Correa’s assets are registered in Ecuador for confiscation in a corruption case
The Attorney General of Ecuador (State Legal Defense) announced this Thursday that several properties of former authorities convicted in a corruption case have been registered as confiscation, including former President Rafael Correa, who has lived in Belgium since leaving power in 2017.
The Attorney General’s Office reported that, within the framework of the execution of the so-called “Bribery 2012-2016” case, it informed the court that executes the sentence that several assets of the defendants, including Correa, have been legally registered in the name of the Ecuadorian State.
The measure also includes assets of the former legal secretary of the Presidency in Correa’s time (2007-2017) Alexis Mera and some former ministers such as Walter Solís, Vinicio Alvarado and Viviana Bonilla, as well as senior collaborators of his administration such as Christian Viteri, Bolívar Sanchez and Pedro Verduga.
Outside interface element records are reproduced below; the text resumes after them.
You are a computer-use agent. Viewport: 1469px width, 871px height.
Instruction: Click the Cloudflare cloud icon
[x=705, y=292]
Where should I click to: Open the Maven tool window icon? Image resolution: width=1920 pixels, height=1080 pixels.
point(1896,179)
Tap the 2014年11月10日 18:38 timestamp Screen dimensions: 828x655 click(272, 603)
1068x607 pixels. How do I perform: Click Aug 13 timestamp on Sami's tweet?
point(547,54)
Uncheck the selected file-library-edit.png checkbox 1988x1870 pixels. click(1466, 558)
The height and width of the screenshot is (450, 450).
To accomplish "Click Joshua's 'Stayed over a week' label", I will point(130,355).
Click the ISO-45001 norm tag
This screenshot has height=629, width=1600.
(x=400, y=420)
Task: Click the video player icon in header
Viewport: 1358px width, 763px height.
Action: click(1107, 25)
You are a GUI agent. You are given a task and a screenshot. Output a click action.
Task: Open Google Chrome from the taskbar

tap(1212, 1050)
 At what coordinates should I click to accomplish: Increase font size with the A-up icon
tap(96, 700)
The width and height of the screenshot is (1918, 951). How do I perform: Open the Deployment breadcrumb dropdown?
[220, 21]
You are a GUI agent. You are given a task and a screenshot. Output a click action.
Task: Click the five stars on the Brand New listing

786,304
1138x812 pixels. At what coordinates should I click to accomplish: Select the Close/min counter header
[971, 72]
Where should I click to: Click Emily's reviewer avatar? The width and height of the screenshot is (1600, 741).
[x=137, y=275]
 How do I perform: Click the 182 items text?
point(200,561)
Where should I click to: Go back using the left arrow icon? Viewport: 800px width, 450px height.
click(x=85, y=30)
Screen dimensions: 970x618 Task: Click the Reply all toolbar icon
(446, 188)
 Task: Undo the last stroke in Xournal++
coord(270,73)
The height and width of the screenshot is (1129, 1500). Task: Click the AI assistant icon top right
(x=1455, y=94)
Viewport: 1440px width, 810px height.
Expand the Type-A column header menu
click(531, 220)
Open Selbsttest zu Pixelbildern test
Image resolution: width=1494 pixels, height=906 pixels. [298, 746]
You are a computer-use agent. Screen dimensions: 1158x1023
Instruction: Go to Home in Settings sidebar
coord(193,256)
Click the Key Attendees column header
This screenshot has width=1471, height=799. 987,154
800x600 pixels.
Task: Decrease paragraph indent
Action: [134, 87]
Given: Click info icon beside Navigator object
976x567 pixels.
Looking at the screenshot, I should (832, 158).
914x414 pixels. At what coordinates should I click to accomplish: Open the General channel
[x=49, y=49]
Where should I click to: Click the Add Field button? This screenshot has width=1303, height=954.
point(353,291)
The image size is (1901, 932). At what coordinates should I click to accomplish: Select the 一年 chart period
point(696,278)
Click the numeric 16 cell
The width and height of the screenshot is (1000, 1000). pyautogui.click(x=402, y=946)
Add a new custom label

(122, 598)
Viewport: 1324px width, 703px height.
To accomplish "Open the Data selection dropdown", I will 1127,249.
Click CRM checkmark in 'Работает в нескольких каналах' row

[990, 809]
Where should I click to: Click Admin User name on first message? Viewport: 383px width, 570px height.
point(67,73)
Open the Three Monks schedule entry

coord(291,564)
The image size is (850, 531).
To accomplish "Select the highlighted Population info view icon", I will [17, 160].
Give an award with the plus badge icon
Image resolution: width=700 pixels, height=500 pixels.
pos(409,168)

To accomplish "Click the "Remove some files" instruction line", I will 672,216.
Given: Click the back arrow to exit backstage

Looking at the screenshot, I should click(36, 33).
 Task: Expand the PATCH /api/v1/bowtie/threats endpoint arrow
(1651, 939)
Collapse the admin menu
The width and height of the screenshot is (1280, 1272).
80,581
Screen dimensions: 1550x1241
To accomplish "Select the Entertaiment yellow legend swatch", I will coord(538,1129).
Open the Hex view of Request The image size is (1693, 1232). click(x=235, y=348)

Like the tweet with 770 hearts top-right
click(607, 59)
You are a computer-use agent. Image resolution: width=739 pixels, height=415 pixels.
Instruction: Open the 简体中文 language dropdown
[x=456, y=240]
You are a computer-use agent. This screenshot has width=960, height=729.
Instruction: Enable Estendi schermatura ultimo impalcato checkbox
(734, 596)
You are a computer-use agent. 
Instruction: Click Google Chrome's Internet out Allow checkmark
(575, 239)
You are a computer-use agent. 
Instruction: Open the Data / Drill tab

The Attorney General’s Office noted that the registered assets are now the property of the Ecuadorian State, as stated in the lien certificates, after the execution of the sentence in the “Bribes” case.
In addition, the Attorney General ‘s Office indicated that it has asked the court of the case to order the immediate seizure of various movable and immovable property that it managed to identify and locate in other municipalities of the country and that have been registered in the name of the convicted.
The Attorney General’s Office, in its brief, stated that “it will not cease in its task so that those sentenced for corruption cases comply with the provisions of the judges and restitute the damage caused to the country, thus guaranteeing the effectiveness of the administration of justice”.
In November of last year, the Attorney General’s Office already announced the seizure of bank accounts of several sentenced in the “Bribery” case, which included those of Correa and whoever was his vice president, Jorge Glas, in prison since 2017.
This case arose after a journalistic investigation into an irregular financing scheme for Correa’s political movement, which the former president has denied and which, rather, he considers part of an alleged judicial and political persecution against him by powerful groups opposed to your government.
In this case, a Criminal Court of the National Court of Justice (CNJ) imposed a sentence of eight years in prison on the authors and co-authors, as well as the payment of global compensation to the State for 14.7 million dollars.